Research at York U confirms new form of visual spatial attention

Researchers out of York University’s Faculty of Health have confirmed a new form of visual spatial attention that behaves like an “eye in the palm of your hand.”

The research project, which took more than two years to complete, shows that vision is enhanced in the region of space around the hand when the eyes are focused elsewhere.

photo of York University Doctoral student Carolyn Perry

Doctoral student Carolyn Perry led a research project at York U that confirms a new form of visual spatial attention

“If we don’t want to hit our thumb with a hammer, then we keep our eye on it,” said Mazyar Fallah, associate dean of research and innovation at York. “But when driving a car and shifting gears, we can still accurately grab the gear shift … without looking directly at it.

“We’ve evolved the ability to look in one place and reach for something somewhere else.”

Doctoral student Carolyn Perry led the project and conducted the research in Fallah’s lab. Other contributors included Associate Professor Lauren E. Sergio and J. Douglas Crawford.

Findings of the study confirm that the mechanisms behind eye-related attention and hand-related attention work very differently, said Fallah.

“Normally, attention from the eyes is equivalent to shining a light on whatever you are looking at.

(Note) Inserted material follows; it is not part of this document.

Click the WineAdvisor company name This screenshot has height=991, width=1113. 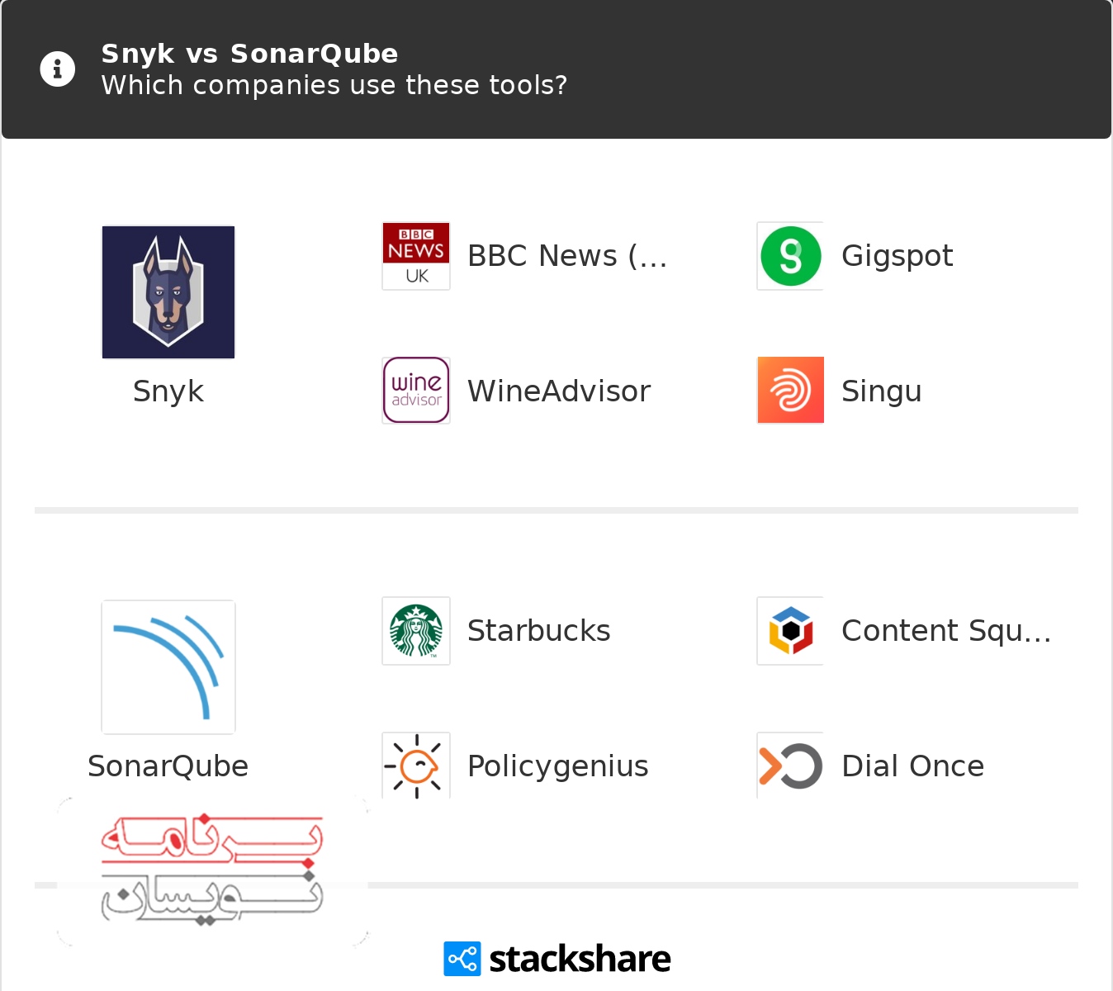click(x=559, y=391)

It makes it brighter,” he said. “But hand attention brings things into a sharper focus.”

Perry’s research specifically shows that orientation selectivity improves when the hand is near an object that you are not looking at. This means that when you want to grab the handle on a mug, a tool, a gearshift or a bar, for instance, the visual system processes it more accurately when your hand is close to the object than it would in the periphery.

Hand attention is a function, Fallah said, that requires real-time processing; this is what makes it possible to successfully grasp objects in different orientations without looking at them. The hand effectively changes the way it rotates to match the orientation of the object it is reaching for.

Perry’s findings have been published in the Journal of Neurophysiology, and could offer valuable insight in other areas of research, such as distracted driving with respect to hand-held devices, and rehabilitation of stroke patients.

She has received funding from NSERC Alexander Graham Bell Canadian Graduate Scholarships at the master's (CGS-M) and PhD (CGS-D3) levels, an Ontario Graduate Scholarship at the PhD level and the Susan Mann Dissertation Scholarship.

The research will continue over the next year, and will explore what the specific signal is that enhances the special attention around the hand. Part of the process will be to cover the view of the hand to determine whether having the hand in sight is needed to improve hand attention.